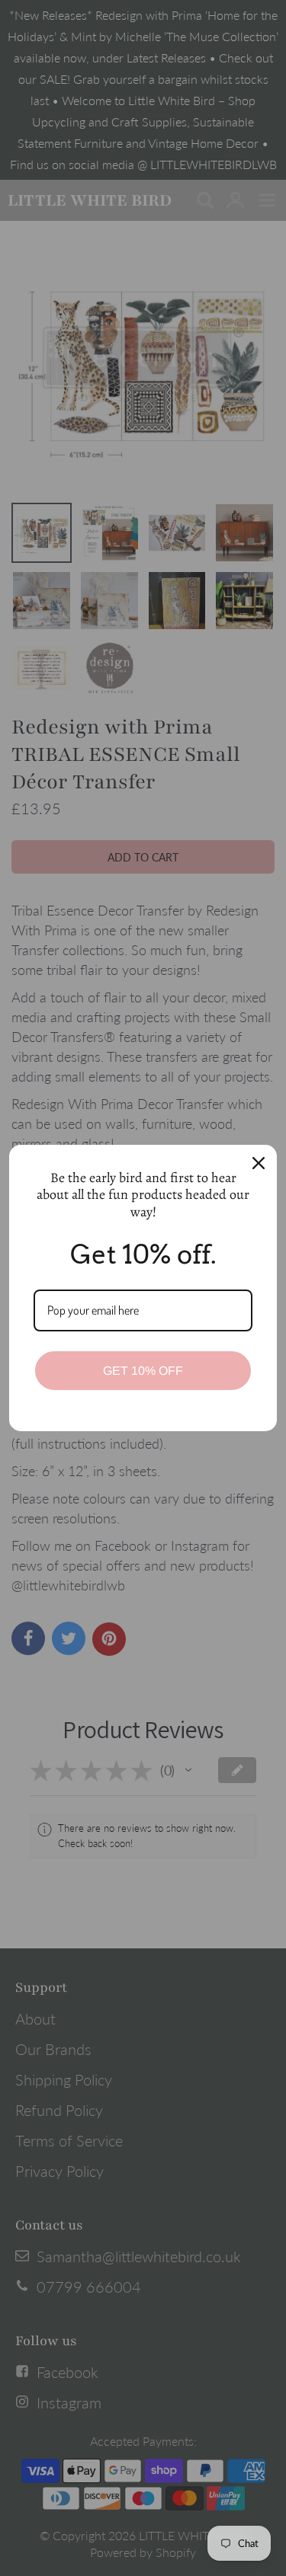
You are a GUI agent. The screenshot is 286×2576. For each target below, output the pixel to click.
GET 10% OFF (143, 1370)
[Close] (258, 1163)
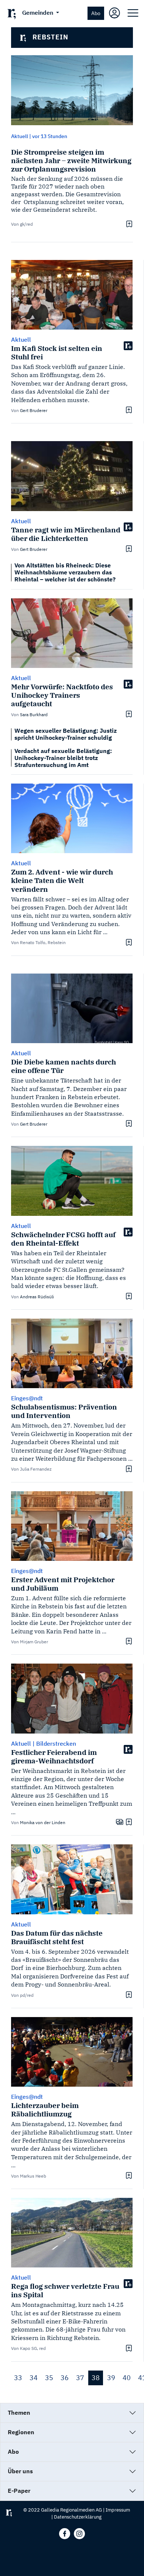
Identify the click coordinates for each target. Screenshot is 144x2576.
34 (34, 2377)
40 (127, 2377)
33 (18, 2377)
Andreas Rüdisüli (37, 1296)
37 (80, 2377)
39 (111, 2377)
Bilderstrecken (56, 1743)
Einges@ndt (27, 1398)
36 (65, 2377)
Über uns (20, 2471)
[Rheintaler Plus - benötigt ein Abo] (128, 345)
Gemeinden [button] (38, 12)
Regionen (21, 2432)
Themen (19, 2412)
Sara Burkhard (34, 714)
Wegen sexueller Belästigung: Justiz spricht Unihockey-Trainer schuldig (65, 734)
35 (49, 2377)
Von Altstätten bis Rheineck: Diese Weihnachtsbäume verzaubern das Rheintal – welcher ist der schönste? (65, 572)
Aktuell (19, 136)
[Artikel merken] (128, 223)
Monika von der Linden (42, 1822)
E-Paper (19, 2490)
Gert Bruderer (33, 410)
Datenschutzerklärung (78, 2517)
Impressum (118, 2510)
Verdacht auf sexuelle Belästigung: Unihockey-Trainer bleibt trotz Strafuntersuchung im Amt (63, 757)
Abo (95, 13)
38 (96, 2377)
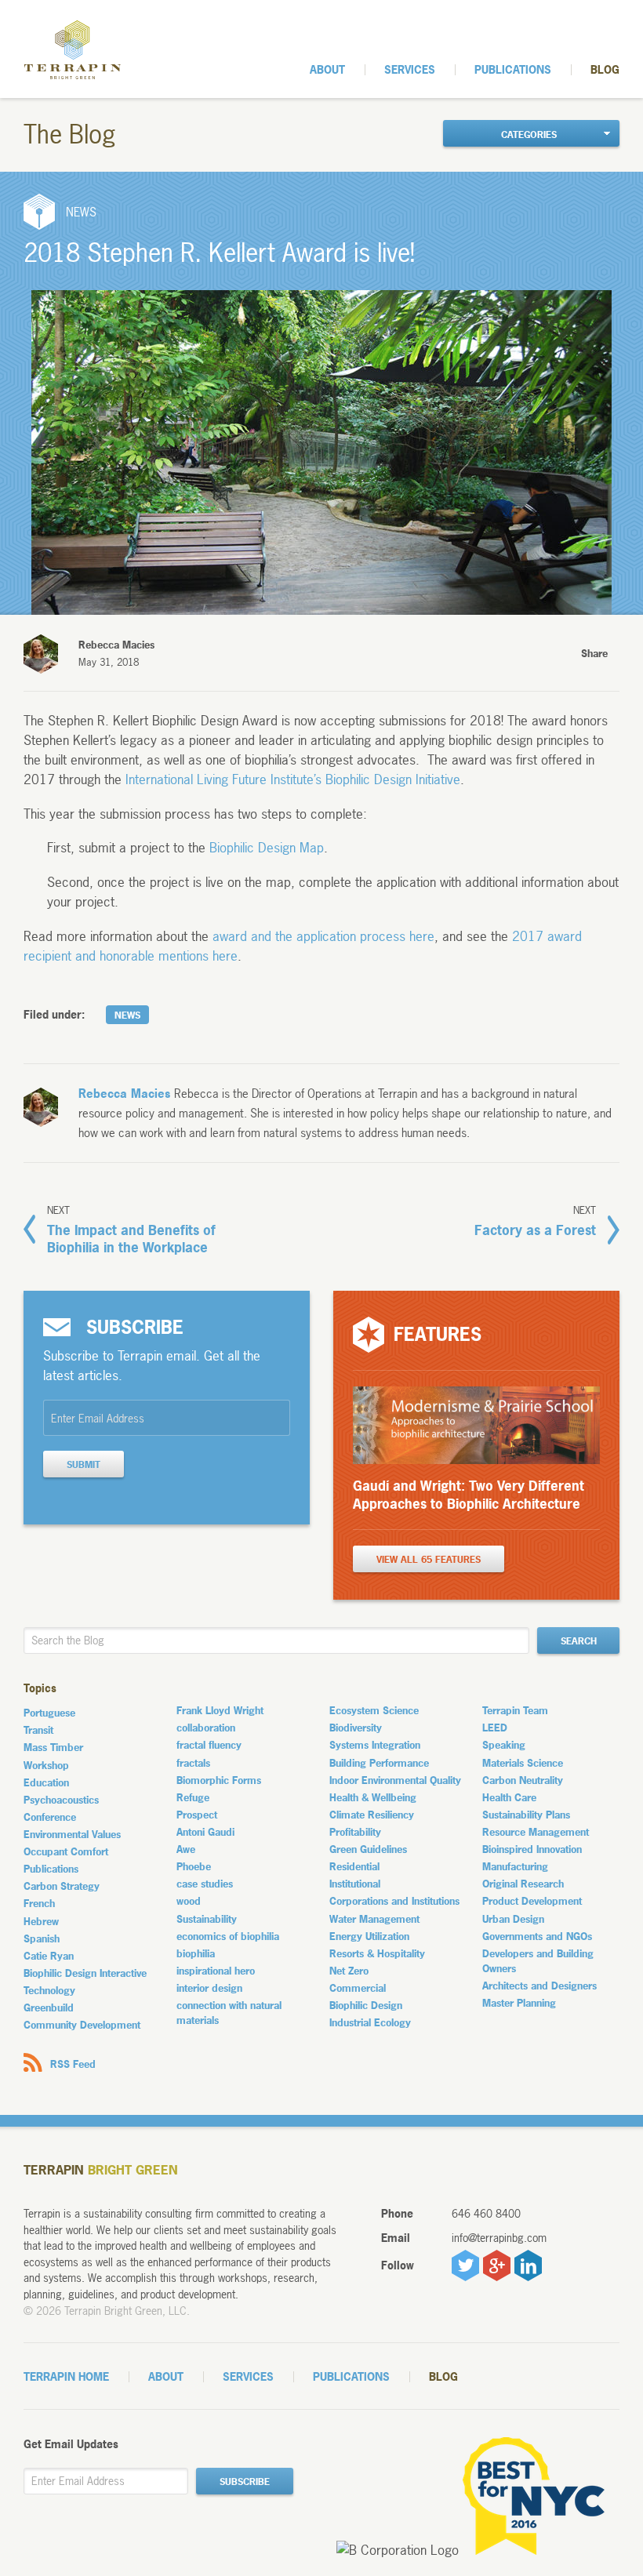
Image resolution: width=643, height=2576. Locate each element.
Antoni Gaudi (205, 1832)
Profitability (355, 1832)
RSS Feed (73, 2064)
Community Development (82, 2025)
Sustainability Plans (526, 1815)
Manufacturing (515, 1866)
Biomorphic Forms (218, 1780)
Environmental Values (72, 1834)
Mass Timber (53, 1747)
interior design (209, 1988)
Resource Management (535, 1832)
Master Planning (519, 2003)
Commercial (357, 1988)
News (127, 1015)
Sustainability (206, 1919)
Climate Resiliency (371, 1815)
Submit (83, 1465)
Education (46, 1782)
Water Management (374, 1919)
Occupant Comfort (66, 1851)
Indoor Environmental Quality (395, 1780)
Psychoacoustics (61, 1800)
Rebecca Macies (124, 1093)
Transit (38, 1730)
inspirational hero (215, 1971)
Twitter (465, 2265)
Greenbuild (49, 2007)
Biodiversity (355, 1727)
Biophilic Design (365, 2005)
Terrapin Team (515, 1710)
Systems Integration (374, 1745)
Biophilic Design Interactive (85, 1973)
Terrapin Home (66, 2376)
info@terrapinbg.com (499, 2237)
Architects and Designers (539, 1985)
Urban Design (513, 1919)
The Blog (70, 135)
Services (409, 69)
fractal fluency (209, 1745)
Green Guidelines (368, 1849)
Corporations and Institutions (394, 1901)
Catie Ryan (49, 1956)
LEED (494, 1727)
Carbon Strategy (62, 1886)
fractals (193, 1763)
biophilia (195, 1953)
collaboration (205, 1727)
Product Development (532, 1901)
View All (428, 1559)
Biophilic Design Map (266, 847)
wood (188, 1901)
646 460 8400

- _WORK REQUIRED_: Search the records for the word "Environmental", then list every line that has it.

- _SOLUTION TO THIS TASK_:
Environmental Values (72, 1834)
Indoor Environmental Quality (395, 1780)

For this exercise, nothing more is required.